物価上昇のなか200円台のローソン100の「だけ弁当」 累計550万食突破の断トツ1位と新商品のこだわり

6月26日から発売された新商品『だけ弁当(焼そば)』 ※画像は株式会社ローソンストア100提供

ローソングループで、100円前後の価格を中心に惣菜や生活用品を販売する「ローソンストア100」。6月26日から店頭に並ぶのは、おかずが1種類だけの超シンプル弁当『だけ弁当』のシリーズ第11弾となる『だけ弁当(焼そば)』(税込248円、以下同)だ。長く愛されている『だけ弁当』シリーズだが、今回は初めて「客の声」から商品化に至ったという。
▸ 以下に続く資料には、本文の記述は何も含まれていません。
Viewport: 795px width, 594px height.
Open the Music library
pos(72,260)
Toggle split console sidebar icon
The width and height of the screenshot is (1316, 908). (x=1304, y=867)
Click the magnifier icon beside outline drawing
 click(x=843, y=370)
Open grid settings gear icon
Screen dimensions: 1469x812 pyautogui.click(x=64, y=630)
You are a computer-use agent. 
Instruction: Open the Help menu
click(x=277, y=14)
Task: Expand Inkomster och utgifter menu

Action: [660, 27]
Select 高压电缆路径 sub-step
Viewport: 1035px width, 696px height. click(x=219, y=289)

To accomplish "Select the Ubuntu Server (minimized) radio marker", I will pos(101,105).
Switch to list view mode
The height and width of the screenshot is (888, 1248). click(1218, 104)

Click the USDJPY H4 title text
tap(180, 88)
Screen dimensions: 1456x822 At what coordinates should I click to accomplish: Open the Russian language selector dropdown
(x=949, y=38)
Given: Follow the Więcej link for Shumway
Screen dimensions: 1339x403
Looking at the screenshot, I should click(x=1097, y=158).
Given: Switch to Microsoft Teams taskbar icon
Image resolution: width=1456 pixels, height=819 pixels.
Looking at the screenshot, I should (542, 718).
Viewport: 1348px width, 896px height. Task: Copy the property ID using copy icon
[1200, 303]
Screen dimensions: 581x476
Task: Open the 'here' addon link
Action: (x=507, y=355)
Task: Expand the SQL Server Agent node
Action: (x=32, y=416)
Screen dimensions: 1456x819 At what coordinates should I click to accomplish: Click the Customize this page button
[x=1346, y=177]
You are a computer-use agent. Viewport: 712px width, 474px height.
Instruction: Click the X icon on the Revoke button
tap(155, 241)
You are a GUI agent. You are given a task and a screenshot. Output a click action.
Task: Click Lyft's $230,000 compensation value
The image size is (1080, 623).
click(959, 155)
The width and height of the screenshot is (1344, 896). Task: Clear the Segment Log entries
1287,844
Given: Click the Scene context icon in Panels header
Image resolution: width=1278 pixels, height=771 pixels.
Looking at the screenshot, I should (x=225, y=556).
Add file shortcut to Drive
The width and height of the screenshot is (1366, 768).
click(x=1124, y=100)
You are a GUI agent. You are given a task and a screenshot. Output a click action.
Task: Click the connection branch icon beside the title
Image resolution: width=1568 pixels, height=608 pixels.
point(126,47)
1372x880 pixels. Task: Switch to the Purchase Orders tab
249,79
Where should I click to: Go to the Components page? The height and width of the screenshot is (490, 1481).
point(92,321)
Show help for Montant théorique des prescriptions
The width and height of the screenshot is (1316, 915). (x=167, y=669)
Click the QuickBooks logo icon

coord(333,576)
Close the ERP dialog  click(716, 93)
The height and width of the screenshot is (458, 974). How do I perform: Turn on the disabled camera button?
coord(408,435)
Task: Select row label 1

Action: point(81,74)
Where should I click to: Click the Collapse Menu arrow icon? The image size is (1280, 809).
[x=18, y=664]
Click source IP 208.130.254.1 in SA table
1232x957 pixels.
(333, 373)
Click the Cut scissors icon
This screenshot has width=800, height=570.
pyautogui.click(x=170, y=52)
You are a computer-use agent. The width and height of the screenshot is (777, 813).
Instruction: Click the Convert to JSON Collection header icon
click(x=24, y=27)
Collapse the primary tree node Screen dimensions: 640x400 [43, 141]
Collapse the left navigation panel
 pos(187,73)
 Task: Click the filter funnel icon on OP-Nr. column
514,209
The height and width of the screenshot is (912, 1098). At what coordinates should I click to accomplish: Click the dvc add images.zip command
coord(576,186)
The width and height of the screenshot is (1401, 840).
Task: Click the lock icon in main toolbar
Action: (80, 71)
『だけ弁当』は、3年前に初登場するやSNS上で大旋風を巻き起こした、おかずがウインナー5本だけの『ウインナー弁当』(216円)から始まった人気シリーズ。“お弁当にはいろいろなおかずが入るべき”という消費者の“常識”を覆し、白米とおかずが一種類だけという内容が特徴だ。これまでにミートボールだけ、のり磯辺揚げだけ、玉子焼きだけ、メンチカツだけ、ハンバーグだけなど、さまざまな種類の『だけ弁当』を展開してきた。

「企画した株式会社ローソンストア100東日本運営本部・副本部長の林弘昭氏は当時、ローソンストア100では弁当とカップ麺など、食べたいものを組み合わせて買う客が多いことから“食べたいものだけ”がおかずというお弁当を売り出す着想を得たと明かしていました。

第一弾のウインナー弁当は、2021年6月30日に関東地区だけで販売。小さいサイズで、おかずはほぼウインナーという潔さと200円台という安さは話題となり、“こういうのでいいんだよ”“国産米使用、200円でこの満足度すごいな”などといった報告がSNSで相次ぐなど、大きな反響を呼びました」(グルメライター)

ローソンストア100によれば、発売初日に弁当カテゴリー内販売数1位の座に躍り出た後、21年8月下旬には中部・近畿エリアでも販売開始し、広い地域で人気を得ていった『ウインナー弁当』。第2弾の『ミートボール弁当』(216円)が21年11月10日に発売されるまでの4か月間で約50万食を販売するなど、ローソンストア100を代表するメガヒット商品となった。

■リクエストが多くても「唐揚げ弁当」は作らなかった理由

そんな『だけ弁当』の人気を現在まで支えるのが、開発担当者がこだわった「低価格」と“あえて一品だけをガッツリ堪能する”というコンセプトであることは明白だが、これまで最も人気だったのは不動の『ウインナー弁当』。

商品の入れ替わりが激しいコンビニ商品の中でも売れ続け、株式会社ローソンストア100の広報担当者に話を聞いたところによると24年5月末時点で累計236万食の売上だというから、実に全11種の累計販売数558万食のうち4割を占める。

そして、6月26日から発売された『焼そば弁当』は、HPでおかずの要望を募ったなかから採用されたもの。数多く寄せられたであろう要望のなかからなぜ、『焼そば』をチョイスしたのか。前出・広報担当者は、弊サイトの取材に「『だけ弁当』のコンセプトにあっているかどうかで選定しております」と話す。

「実は要望の中で一番多かったメニューは唐揚げでしたが、唐揚げが主役のお弁当は他社にもあります。『だけ弁当』は、“普段は脇役のものを主役に”がテーマ。それを主軸に、“ありそうで他にないもの”という視点で考えたときに、今回は焼そばにしました」(広報担当者)

『だけ弁当』シリーズ発案者である前出の林氏と『だけ弁当』の商品開発を担当した山田克徳氏はどちらも関西地域に赴任経験があり、“焼そば+ご飯”が定食となった関西地域特有の焼きそば定食文化に触れた経験もあったことから、リクエストに応えたいという想いで開発したとのこと。

焼そばは、神戸市の老舗ソースメーカー『オリバーソース』のそばめし用ソースを使用。ご飯と焼そばを混ぜて食べてもおいしいバランスを実現した。そんな『焼きそば弁当』最大のこだわりは「天かす」だという。

「天かすを入れることによって、アクセントになるだけでなくお弁当を温めた際、油が焼そばと絡まりコクが増します」(前同)

焼そばには欠かせないあおさや紅しょうがもトッピング。味を追求しつつも価格は200円台を死守したという。

「パッケージは極力簡素化し、バラン(ご飯とおかずの仕切り)も使っていません。極限までコストを削減して、味にこだわりながらも248円(税込)という価格を実現しています。

小ぶりサイズなので、お惣菜やサラダ、デザート、麺類などと合わせて、ランチや軽食、夜食など、その時の気分やシーンによってお楽しみいただける設計になっております。焼そばが濃厚すぎると感じたらサラダやスープ、温泉卵をのせるなど、いろいろなものと合わせて無限に楽しめるのが、『だけ弁当』の特長です」(同)

ウインナー弁当よりも30円ほど高くなったとはいえ、物価高が叫ばれるなかでありがたい200円台のお弁当。そのままで食べるのはもちろん、トッピングや他の惣菜との組み合わせを考えるのも楽しいひとときをもらたしてくれそうだ。